Comic: http://www.irregularwebcomic.net//special/SteveIrwin.jpg


----------



## Villano (Sep 4, 2006)

Vocenoctum said:
			
		

> Sorry, but I gotta disagree. Life is dangerous and unpredictable. Plenty of people work around aligators all day, every day, without getting eaten. The man worked with dangerous animals for many years without incident. Using his death as justification for what you already felt is a bit off, since if he'd been hit by a car, I doubt anyone would go "see, he was right, it IS more dangerous near a road!".




Sorry for annoying everyone.  It wasn't my indention.  But, while people work around alligators and crocs everyday, they don't take their kids in with them.  They know better.  We're not talking about putting your kid on the hood of your car here.  It's the equivalent of a lion tamer taking his toddler into the cage as part of the act (don't forget, it was part of Irwin's act, not a one time dumb thing, and he intended to repeat it until Australia's child services stepped in).  
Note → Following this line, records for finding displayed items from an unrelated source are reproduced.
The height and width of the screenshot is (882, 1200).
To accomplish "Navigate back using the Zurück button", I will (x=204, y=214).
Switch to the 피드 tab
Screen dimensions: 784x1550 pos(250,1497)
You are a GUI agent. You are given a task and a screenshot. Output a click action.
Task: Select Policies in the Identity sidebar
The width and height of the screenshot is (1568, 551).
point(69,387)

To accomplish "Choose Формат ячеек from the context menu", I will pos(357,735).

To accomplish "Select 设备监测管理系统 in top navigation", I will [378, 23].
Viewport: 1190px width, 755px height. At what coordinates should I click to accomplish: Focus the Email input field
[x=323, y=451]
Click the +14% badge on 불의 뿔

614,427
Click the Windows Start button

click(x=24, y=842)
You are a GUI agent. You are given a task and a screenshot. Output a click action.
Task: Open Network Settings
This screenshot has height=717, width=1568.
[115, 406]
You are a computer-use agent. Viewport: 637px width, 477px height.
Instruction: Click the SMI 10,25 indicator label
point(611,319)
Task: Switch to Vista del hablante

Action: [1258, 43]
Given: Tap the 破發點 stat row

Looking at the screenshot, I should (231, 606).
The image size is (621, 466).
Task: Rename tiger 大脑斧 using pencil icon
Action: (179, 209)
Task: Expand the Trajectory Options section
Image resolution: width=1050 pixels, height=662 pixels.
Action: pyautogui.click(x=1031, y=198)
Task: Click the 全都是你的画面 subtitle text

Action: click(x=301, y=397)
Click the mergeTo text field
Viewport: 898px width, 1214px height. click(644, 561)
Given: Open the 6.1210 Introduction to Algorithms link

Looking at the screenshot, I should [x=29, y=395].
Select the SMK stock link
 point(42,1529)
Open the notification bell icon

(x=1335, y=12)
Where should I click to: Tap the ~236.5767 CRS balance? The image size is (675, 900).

The point I was making was that he said his child was never in danger because he was in control of the situation.  When I said that it proved his critics right, what I meant was that you're never in control of a situation with wild animals.   Yes, it was a freak accident, but that same sort of freak accident could have happened when he had his child only feet away from a crocodile.


----------



## Starman (Sep 4, 2006)

Villano said:
			
		

> Sorry for annoying everyone.  It wasn't my indention.  But, while people work around alligators and crocs everyday, they don't take their kids in with them.  They know better.  We're not talking about putting your kid on the hood of your car here.  It's the equivalent of a lion tamer taking his toddler into the cage as part of the act (don't forget, it was part of Irwin's act, not a one time dumb thing, and he intended to repeat it until Australia's child services stepped in).
> 
> The point I was making was that he said his child was never in danger because he was in control of the situation.  When I said that it proved his critics right, what I meant was that you're never in control of a situation with wild animals.   Yes, it was a freak accident, but that same sort of freak accident could have happened when he had his child only feet away from a crocodile.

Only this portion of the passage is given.